Clapp battled library smut, stays true to her worldview

Before being elected to the Colorado House of Representatives in the late 1990s, Lauri Clapp served on the Englewood City Council for three years, focusing on the redevelopment of blighted neighborhoods. She also helped implement the state’s first anti-smut technology to be used in public libraries.

The Englewood Public Library was the first in Colorado, and the second in the country, to initiate new technology that limited minors access to the Internet. With the start of the program in 1999, library visitors under 18 could only access around 5,000 “kid-friendly” sites unless they were given “smart cards” indicating that they had their parents’ permission to browse uninhibited.

Parents “should have a level of comfort that the library is a safe place,” Clapp was quoted saying 1998, noting that her primary concern with unfettered Internet access at the library involved children who could access pornography.

The conservative Clapp, featured extensively by the Colorado Independent Monday, is known for her ardent opposition to abortion and gay rights, for her support of guns — and her interest in advancing health care and child welfare issues. And at least one lawmaker who has served with Clapp, Rep. Debbie Stafford, D-Aurora, notes that Clapp, who is running for the state Senate, puts her money where her mouth is.

“Yes, she’s very conservative,” Stafford says, noting that the ideology influences Clapp’s bills. “It’s just her value system and her beliefs.”
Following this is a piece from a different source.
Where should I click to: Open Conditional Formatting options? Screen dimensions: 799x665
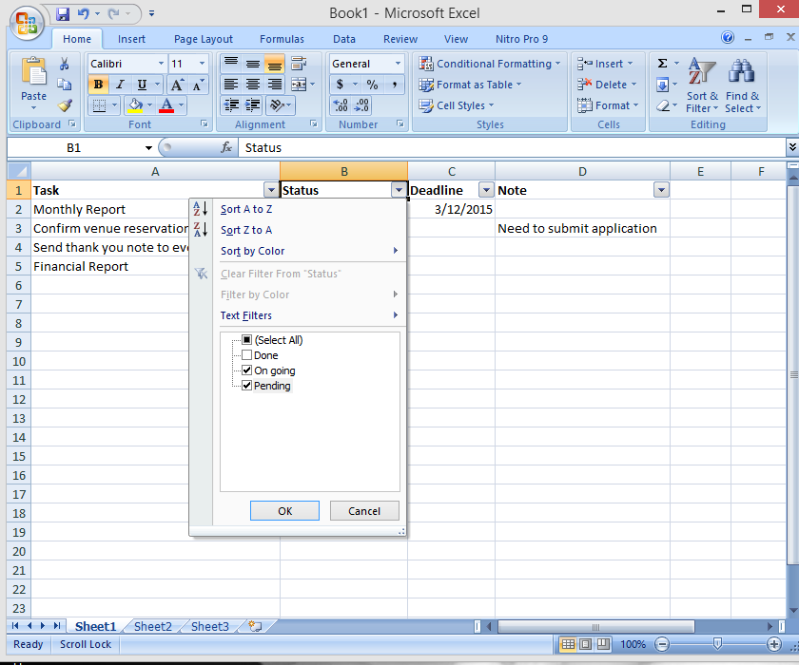tap(488, 64)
Erin Rosa was born in Spain and raised in Colorado Springs. She is a freelance writer currently living in Denver. Rosa's work has been featured in a variety of news outlets including the Huffington Post, Democracy Now!, and the Rocky Mountain Chronicle, an alternative-weekly in Northern Colorado where she worked as a columnist covering the state legislature. Rosa has received awards from the Society of Professional Journalists for her reporting on lobbying and woman's health issues. She was also tapped with a rare honorable mention award by the Newspaper Guild-CWA's David S. Barr Award in 2008--only the second such honor conferred in its nine-year history--for her investigative series covering the federal government's Supermax prison in the state. Rosa covers the labor community, corrections, immigration and government transparency matters. She can be reached at erosa@www.coloradoindependent.com.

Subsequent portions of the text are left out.